This is the Framework for Easily Invertible Architectures (FrEIA).
- Construct Invertible Neural Networks (INNs) from simple invertible building blocks.
- Quickly construct complex invertible computation graphs and INN topologies.
- Forward and inverse computation guaranteed to work automatically.
- Most common invertible transforms and operations are provided.
- Easily add your own invertible transforms.
Table of contents
Our following papers use FrEIA, with links to code given below.
"Training Normalizing Flows with the Information Bottleneck for Competitive Generative Classification" (2020)
- Paper: https://arxiv.org/abs/2001.06448
- Code: https://github.com/VLL-HD/exact_information_bottleneck
"Disentanglement by Nonlinear ICA with General Incompressible-flow Networks (GIN)" (2020)
"Guided Image Generation with Conditional Invertible Neural Networks" (2019)
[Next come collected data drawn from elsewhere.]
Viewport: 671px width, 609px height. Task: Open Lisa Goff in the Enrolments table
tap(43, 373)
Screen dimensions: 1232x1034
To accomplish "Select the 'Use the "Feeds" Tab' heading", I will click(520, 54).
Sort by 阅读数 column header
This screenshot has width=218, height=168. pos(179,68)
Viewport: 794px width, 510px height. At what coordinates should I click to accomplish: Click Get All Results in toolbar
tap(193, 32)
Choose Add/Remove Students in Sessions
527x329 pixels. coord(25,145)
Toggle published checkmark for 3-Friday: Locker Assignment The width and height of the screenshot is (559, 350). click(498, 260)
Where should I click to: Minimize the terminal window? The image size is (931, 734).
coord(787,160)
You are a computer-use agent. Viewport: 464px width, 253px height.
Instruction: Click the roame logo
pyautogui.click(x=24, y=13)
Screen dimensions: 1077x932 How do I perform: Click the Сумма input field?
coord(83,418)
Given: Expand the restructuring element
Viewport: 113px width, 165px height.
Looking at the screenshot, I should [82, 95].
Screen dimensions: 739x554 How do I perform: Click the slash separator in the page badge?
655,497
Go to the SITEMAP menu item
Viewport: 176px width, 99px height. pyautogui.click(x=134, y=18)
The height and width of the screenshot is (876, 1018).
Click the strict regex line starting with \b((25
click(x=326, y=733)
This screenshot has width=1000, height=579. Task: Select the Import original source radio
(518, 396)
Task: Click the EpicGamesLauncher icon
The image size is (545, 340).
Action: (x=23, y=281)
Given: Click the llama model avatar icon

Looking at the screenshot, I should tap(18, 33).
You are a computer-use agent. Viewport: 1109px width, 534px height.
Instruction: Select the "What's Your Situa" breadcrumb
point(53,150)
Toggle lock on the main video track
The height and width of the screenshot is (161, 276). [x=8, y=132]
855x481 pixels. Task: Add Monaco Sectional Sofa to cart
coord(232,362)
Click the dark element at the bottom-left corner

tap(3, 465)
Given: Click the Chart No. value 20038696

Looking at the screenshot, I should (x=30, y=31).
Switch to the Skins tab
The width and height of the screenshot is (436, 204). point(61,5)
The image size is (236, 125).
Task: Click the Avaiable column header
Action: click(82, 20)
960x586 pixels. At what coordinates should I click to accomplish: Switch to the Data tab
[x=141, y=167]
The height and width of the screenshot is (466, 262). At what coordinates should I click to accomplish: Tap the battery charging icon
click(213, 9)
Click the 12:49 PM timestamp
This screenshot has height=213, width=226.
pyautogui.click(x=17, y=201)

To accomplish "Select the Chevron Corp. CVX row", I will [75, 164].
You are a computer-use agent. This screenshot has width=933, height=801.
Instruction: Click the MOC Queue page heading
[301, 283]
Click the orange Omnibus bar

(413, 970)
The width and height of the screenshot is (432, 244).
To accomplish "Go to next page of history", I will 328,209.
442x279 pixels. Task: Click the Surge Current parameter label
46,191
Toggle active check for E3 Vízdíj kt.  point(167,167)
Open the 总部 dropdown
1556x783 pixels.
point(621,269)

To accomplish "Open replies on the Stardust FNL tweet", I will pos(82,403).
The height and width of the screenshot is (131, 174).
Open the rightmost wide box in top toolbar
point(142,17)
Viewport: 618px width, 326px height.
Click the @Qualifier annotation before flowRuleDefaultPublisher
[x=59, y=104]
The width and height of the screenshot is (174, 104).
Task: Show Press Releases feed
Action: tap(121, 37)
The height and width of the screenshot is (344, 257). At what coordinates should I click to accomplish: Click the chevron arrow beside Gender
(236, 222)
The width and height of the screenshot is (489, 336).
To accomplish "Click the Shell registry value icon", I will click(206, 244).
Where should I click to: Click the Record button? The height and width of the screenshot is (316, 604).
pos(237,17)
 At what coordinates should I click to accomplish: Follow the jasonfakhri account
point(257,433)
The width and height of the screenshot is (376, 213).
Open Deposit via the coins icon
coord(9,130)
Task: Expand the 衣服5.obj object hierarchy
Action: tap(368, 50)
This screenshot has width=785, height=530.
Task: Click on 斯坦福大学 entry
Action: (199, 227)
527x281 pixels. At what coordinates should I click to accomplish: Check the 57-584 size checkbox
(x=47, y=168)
- Paper: https://arxiv.org/abs/1907.02392
- Supplement: https://drive.google.com/file/d/1_OoiIGhLeVJGaZFeBt0OWOq8ZCtiI7li
- Code: https://github.com/VLL-HD/conditional_invertible_neural_networks
"Analyzing inverse problems with invertible neural networks." (2018)
Package | Version |
Python | >= 3.7 |
Pytorch | >= 1.0.0 |
Numpy | >= 1.15.0 |
To just install the framework:
pip install git+https://github.com/VLL-HD/FrEIA.git
For development:
# first clone the repository
git clone https://github.com/VLL-HD/FrEIA.git
# then install in development mode, so that changes don't require a reinstall
cd FrEIA
python setup.py develop
Besides the general tutorial below, the complete documentation is found in
the ./docs/
directory, or at
https://vll-hd.github.io/FrEIA
To jump straight into the code, see this basic usage example, which learns and then samples from the moons dataset provided in sklearn
. For information on the structure of FrEIA, as well as more detailed examples of networks, including custom invertible operations, see the full tutorial below.
# standard imports
import torch
import torch.nn as nn
from sklearn.datasets import make_moons
# FrEIA imports
import FrEIA.framework as Ff
import FrEIA.modules as Fm
BATCHSIZE = 100
N_DIM = 2
# we define a subnet for use inside an affine coupling block
# for more detailed information see the full tutorial
def subnet_fc(dims_in, dims_out):
return nn.Sequential(nn.Linear(dims_in, 512), nn.ReLU(),
nn.Linear(512, dims_out))
# a simple chain of operations is collected by ReversibleSequential
inn = Ff.SequenceINN(N_DIM)
for k in range(8):
inn.append(Fm.AllInOneBlock, subnet_constructor=subnet_fc, permute_soft=True)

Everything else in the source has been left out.